The narrative itself hints toward why this production never saw the light of day, something too obscure for a mass audience. In classic Carruth-style, it’s a highly ambitious, decade-spanning story unfolding in a 245-page script with an intended running time of two and a half hours, costing an estimated $14 million. The screenplay itself is easily available online, with the first act following a worker for the department of transport in the 1980s, who finds himself enraptured with subliminal patterns within recurring traffic accidents. This evolves into a lifelong obsession into discovering what this all means, a venture that ultimately seems fruitless. The remaining two hours switch to follow a group of young boys who discover an alien device that prints matter, proceeding to morph and evolve into sentient structures called ‘choruses’. What follows is a mind-warping investigation into creation, conflict and the question of existence both human and extra-terrestrial. It appears to be something wholly unique in the science-fiction spectrum that plays with cinematic conventions - a truly original venture.
Released on the Upstream Color Twitter, a sizzle-reel serving as a proof-of-concept, initially made in 2011, has given us some idea of what A Topiary would have looked like. Set to the stirring strings of Hans Zimmer’s Time and narration from then-child actress Zoe Locke, it pulls footage from classic films, as well as beautifully rendered shots of Carruth’s ‘choruses’, the interconnecting extra-terrestrial parasite at the core of the narrative.
It seems no coincidence that the ‘trailer’ for this long-gestating project should surface mere days after HBO’s $30 million investment into the Justice League ‘Snyder Cut’. Streaming services like Netflix and Amazon have provided independent filmmakers with homes and funding for their projects. One need look no further than Alfonso Cuaron’s Roma, Noah Baumbach’s Marriage Story, Richard Linklater’s Last Flag Flying or Scott Z. Burns’ The Report, to see how much power these giants of home cinema have when it comes to publicising the work of auteur filmmakers. Even the executive producers attached to A Topiary, Steven Soderbergh (The Laundromat, High Flying Bird) and David Fincher (the upcoming Mank) have struck deals with Netflix to fund and distribute their projects. It begs the question: in a cinematic climate where streaming services equal the ambition of major studios, is there a world where Carruth’s magnum opus sees the light of day? There should be.
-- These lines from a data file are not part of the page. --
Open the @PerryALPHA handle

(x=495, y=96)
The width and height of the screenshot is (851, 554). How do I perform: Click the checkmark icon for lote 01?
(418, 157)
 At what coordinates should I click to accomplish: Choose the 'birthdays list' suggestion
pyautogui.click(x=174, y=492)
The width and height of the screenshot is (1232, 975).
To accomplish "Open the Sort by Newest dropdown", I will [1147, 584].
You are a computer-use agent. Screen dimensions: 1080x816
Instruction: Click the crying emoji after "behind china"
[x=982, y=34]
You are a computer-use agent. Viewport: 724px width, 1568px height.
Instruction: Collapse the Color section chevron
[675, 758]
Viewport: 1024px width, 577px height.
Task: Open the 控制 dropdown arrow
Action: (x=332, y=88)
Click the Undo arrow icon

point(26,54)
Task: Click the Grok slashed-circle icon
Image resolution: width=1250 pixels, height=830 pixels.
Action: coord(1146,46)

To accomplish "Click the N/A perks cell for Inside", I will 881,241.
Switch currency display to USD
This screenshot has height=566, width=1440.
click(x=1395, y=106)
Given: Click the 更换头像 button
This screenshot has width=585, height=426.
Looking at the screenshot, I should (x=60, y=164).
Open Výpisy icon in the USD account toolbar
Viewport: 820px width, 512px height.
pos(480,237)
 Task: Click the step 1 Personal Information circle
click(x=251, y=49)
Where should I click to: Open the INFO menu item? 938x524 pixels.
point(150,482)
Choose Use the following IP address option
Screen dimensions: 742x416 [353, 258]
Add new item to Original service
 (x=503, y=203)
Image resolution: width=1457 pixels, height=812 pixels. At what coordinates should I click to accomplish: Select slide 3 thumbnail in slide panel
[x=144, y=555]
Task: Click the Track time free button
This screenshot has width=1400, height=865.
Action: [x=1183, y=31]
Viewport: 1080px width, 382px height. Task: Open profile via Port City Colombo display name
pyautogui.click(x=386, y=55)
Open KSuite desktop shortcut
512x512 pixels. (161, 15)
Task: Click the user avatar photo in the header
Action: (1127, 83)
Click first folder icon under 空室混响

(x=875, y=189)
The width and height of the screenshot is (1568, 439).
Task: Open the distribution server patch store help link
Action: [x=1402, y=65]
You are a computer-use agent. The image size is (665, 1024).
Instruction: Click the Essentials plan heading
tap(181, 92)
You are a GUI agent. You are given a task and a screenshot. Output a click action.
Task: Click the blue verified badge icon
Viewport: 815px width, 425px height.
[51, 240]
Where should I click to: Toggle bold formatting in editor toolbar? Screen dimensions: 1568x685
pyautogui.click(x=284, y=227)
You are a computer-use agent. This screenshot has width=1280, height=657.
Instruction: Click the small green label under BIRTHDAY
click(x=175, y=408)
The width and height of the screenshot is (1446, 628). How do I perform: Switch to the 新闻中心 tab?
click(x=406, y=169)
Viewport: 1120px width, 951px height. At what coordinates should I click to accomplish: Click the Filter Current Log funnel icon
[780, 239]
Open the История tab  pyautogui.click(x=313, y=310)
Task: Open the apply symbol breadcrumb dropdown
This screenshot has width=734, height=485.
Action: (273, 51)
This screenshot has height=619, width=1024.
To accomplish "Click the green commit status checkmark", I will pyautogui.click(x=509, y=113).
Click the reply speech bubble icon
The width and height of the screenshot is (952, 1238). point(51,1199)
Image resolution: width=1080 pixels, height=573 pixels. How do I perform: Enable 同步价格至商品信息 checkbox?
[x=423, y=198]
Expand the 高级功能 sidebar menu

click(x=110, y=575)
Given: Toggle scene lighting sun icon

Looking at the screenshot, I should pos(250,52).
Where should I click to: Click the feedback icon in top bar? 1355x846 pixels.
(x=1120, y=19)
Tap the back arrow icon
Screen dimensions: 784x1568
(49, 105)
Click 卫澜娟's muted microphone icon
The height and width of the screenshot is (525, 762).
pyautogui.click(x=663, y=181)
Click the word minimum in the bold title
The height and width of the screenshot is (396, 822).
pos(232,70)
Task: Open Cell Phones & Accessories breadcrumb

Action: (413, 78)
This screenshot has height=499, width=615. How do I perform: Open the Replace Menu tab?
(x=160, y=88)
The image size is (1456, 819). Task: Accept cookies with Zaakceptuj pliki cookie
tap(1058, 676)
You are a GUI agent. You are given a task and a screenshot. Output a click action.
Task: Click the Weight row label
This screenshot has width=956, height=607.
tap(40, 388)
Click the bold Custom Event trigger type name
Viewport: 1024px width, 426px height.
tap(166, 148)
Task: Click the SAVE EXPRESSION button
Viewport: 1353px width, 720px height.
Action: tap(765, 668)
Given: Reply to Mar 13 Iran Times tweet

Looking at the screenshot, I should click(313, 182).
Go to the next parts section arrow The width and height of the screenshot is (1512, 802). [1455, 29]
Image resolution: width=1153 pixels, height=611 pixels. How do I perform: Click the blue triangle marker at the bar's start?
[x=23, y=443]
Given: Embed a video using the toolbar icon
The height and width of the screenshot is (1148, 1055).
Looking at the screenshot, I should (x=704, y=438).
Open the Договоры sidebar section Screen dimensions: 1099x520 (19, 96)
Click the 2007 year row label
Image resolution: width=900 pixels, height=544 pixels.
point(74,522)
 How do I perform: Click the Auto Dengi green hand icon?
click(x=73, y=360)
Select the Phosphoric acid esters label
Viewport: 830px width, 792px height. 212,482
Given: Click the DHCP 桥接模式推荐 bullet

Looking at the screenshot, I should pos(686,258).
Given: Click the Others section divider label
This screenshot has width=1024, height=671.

The future for Carruth is unclear. Since his last feature directorial effort, Upstream Color, he has flitted between composer work on Starz drama The Girlfriend Experience, executive producing The Wanting Mare and starring in sci-fi horror The Dead Center. After writing the now-shelved shipping drama The Modern Ocean, he has since admitted to Indiewire the existence of “one last project” before quitting the industry for good. It’s a melancholic end for a filmmaker whose two films have left such a lasting impact. This trailer for his unmade film is, in short, a promise of what could have been, delivered in a supremely affecting way. It makes one question how many potential masterworks have been lost to time, and how many filmmakers’ hearts have been broken.